### GIVEN PASSAGE
▼▼▼
Transcontinental Road Race 2016

For those that don’t know my entry into the Transcontinental Road Race 2016 has been confirmed and I’m now a fully paid up member.  There was a lot of interest in this year’s race, a 1,000 applications and almost 600 entrants with only 350 places up for grabs, so on the balance of play I’m very pleased to be invited back again.  The next issue of the race manual is still to be supplied which should give us a little more detail.  Over the coming weeks various registration documents will have to be supplied before the focus is on the start line.  For the time being its route planning and virtual recce’s as well as getting out and riding the bike.  I’ve been having a good look over the distance and the climbing figures are, one word – intimidating!  Well that’s the appeal of the race!!

What is this race?

For those that don’t know much about the race well in a nutshell it’s an unsupported race, so once we start we are on our own, the clock starts and it doesn’t stop until somebody shakes our hand and says ‘well done’ at the finish in Turkey.  No outside help, all under your own steam and only using services in a manner that’s accessible to all.

and the rules?

Broadly speaking these are the rules.

So how does it go with the route?  Pretty simple really, its up to you which way you go as long as you follow roads that accommodate bikes (legally) and get you to each checkpoint.  As you approach each you simply have to comply with the given direction and specific parcour.  That’s it.

This years route

Well after a quick look I make the overall ride distance around 3,800kms accumulating climbing anywhere between 50 – 60,000 meters.

Stage 1 – The time of start hasn’t been officially announced yet but its expected to be a midnight start on the 30th  July in Geraardsbergen, Belgium.  Everybody will line up and we’ll then have the pleasure of riding at least one lap of the Kapelmuur under darkness and the fervour of local support then released on our own little adventure across Europe.  Here’s a great little video showing the atmosphere at the start.  The film was produced by fellow Australian racer Rian Cope, so all credit to him, who I and others had a bite to eat with the evening before the start.  Its good to see Rian is back racing this year. 

The first stage takes us south to control 1 and the dormant volcano Puy du Dome climbed from the city of Clermont Ferrand.  A distance shy of 700kms.

Stage 2 – The second control will see riders climbing high up into the mountains of the Swiss Alps heading for the Furka Pass.  That’s another 600kms or so from the first control.  The parcour is significant, a single track road over the Grosse Scheidegg from Grindelwald with gradients of 15 – 20%, luckily with not much traffic.  After descending into the valley its then a good alpine road over the Grimsel Pass before taking on Furka Pass.  The parcour is not to be under estimated, its not much more than 70kms with the legs taking on upwards of 3,500 meters of climbing.  We are also going to need some luck with the weather especially night riding, it could be awfully unpleasant if its against us.

Stage 3 – Riders stay high up in the mountains crossing into Italy and the steeper climbs of the Dolomites.  To get your third stamp riders need to reach the summit of Passo Giau.  That’s another 400kms or so and around 9,500 meters of climbing.  As I said earlier, with intimidating climbing figures like these back to back there is a strong desire to travel light.
▲▲▲
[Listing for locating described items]
▼▼▼
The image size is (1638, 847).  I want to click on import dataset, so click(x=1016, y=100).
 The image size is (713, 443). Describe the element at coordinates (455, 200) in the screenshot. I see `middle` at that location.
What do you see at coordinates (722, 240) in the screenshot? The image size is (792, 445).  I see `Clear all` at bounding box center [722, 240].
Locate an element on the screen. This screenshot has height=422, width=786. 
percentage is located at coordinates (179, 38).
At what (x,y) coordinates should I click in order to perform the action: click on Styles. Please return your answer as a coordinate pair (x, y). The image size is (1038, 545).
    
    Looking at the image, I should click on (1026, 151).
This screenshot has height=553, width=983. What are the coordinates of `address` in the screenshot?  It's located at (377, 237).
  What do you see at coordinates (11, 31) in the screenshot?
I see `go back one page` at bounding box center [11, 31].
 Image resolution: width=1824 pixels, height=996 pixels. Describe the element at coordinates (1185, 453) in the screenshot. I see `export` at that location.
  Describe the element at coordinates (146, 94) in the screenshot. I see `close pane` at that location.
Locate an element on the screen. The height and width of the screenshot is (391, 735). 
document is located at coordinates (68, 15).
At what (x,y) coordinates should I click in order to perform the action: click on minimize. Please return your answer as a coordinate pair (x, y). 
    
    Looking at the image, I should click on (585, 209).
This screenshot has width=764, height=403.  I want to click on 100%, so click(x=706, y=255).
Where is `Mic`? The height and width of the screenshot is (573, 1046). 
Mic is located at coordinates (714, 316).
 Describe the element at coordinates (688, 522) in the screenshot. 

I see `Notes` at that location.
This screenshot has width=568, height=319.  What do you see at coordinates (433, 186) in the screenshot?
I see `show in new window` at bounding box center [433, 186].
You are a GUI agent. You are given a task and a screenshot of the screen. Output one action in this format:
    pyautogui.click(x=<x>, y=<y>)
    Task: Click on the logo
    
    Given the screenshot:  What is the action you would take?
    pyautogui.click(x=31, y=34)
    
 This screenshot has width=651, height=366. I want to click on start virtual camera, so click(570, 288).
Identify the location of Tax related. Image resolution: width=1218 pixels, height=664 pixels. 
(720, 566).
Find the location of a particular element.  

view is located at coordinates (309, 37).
▲▲▲
### STATED EXERCISE
Decide whether each statement agrees with the Transcontinental Road Race post, answering yes or no and quoting the deciding words. 1. This year's race had only 350 places available. 2. Riders may accept outside help during the race. 3. The third stamp is collected at the summit of Passo Giau. The listing is separate material, unrelated to the Transcontinental Road Race post.

### OUTPUT OF THE EXERCISE
1. Yes: "with only 350 places up for grabs"
2. No: "No outside help, all under your own steam"
3. Yes: "To get your third stamp riders need to reach the summit of Passo Giau."